■ **What is being asked**
Your answer should be the lines from the one containing "Given: Expand the Shape dropdown arrow" through the final line below, copied exactly.

§

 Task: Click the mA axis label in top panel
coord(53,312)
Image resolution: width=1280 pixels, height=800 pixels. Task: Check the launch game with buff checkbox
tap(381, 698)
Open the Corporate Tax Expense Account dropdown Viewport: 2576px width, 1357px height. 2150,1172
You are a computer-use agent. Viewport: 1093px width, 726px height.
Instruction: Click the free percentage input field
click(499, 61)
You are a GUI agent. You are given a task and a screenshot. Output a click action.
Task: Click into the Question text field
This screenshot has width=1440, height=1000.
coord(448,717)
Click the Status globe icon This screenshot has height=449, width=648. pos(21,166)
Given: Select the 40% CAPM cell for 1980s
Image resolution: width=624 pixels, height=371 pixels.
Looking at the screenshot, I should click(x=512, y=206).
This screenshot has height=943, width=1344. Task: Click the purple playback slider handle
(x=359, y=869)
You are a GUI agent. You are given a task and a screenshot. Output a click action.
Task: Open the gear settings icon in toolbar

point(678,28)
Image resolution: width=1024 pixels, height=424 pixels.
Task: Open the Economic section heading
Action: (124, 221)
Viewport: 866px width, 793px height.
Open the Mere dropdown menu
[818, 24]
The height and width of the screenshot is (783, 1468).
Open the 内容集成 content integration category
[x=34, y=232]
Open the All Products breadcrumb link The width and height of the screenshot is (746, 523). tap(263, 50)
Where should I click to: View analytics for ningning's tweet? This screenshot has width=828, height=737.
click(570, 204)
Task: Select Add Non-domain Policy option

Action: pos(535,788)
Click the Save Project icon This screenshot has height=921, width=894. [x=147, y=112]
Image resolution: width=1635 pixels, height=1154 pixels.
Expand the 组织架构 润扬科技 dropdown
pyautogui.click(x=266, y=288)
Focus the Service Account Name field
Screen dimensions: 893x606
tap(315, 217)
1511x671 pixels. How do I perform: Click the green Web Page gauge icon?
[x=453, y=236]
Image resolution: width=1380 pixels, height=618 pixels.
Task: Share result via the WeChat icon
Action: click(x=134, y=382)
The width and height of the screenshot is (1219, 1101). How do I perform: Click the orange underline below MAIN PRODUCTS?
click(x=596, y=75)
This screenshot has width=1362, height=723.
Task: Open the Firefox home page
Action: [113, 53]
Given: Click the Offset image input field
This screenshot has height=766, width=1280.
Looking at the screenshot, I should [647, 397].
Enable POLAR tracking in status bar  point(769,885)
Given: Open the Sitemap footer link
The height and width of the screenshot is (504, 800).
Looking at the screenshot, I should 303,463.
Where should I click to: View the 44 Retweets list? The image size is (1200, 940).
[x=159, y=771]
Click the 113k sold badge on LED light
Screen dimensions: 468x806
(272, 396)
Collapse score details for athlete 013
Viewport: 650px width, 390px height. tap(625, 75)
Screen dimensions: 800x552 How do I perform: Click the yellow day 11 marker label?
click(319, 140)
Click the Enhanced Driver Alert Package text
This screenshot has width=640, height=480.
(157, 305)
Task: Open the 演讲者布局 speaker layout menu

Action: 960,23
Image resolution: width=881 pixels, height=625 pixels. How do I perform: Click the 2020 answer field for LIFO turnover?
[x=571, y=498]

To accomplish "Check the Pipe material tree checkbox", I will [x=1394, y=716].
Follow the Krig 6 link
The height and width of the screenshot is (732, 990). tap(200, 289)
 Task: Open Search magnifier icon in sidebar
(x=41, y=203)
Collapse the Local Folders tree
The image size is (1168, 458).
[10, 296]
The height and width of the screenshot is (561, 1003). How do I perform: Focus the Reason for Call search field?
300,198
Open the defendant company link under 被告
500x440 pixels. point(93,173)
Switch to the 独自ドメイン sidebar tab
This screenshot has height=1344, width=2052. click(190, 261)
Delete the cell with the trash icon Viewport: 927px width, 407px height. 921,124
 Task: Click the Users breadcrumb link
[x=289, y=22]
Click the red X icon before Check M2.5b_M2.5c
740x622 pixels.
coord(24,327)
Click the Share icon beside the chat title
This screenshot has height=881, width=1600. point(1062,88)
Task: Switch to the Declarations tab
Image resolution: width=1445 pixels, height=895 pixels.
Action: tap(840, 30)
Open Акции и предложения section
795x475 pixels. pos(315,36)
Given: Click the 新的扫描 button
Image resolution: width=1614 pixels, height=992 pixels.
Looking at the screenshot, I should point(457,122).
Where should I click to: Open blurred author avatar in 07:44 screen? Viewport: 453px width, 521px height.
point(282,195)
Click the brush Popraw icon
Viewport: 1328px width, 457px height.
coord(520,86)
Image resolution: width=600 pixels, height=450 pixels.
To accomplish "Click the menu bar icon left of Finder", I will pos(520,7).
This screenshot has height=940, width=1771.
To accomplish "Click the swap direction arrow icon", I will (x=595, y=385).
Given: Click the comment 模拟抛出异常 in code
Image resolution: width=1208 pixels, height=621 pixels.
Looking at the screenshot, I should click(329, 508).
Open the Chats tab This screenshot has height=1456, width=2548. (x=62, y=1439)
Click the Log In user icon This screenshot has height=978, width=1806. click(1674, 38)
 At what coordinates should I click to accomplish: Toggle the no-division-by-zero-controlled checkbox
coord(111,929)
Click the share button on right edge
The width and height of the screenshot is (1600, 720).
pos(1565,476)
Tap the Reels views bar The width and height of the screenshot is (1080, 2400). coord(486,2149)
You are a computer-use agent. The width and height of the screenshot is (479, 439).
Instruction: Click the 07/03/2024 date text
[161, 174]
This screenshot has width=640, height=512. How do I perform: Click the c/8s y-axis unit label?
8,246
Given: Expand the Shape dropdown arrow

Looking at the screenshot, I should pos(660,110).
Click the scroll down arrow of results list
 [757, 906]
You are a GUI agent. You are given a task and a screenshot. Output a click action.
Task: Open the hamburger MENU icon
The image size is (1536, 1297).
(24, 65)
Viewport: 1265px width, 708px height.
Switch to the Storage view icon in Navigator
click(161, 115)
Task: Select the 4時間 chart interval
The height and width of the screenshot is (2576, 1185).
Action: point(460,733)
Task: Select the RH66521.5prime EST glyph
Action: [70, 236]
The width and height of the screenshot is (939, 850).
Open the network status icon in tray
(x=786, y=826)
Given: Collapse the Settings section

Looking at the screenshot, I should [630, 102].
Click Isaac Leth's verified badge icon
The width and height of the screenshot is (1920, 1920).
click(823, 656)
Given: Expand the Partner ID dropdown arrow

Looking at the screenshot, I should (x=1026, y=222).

§

■ **Answer to this exercise**
Given: Expand the Shape dropdown arrow

Looking at the screenshot, I should pos(660,110).
Click the scroll down arrow of results list
 [757, 906]
You are a GUI agent. You are given a task and a screenshot. Output a click action.
Task: Open the hamburger MENU icon
The image size is (1536, 1297).
(24, 65)
Viewport: 1265px width, 708px height.
Switch to the Storage view icon in Navigator
click(161, 115)
Task: Select the 4時間 chart interval
The height and width of the screenshot is (2576, 1185).
Action: point(460,733)
Task: Select the RH66521.5prime EST glyph
Action: [70, 236]
The width and height of the screenshot is (939, 850).
Open the network status icon in tray
(x=786, y=826)
Given: Collapse the Settings section

Looking at the screenshot, I should [630, 102].
Click Isaac Leth's verified badge icon
The width and height of the screenshot is (1920, 1920).
click(823, 656)
Given: Expand the Partner ID dropdown arrow

Looking at the screenshot, I should (x=1026, y=222).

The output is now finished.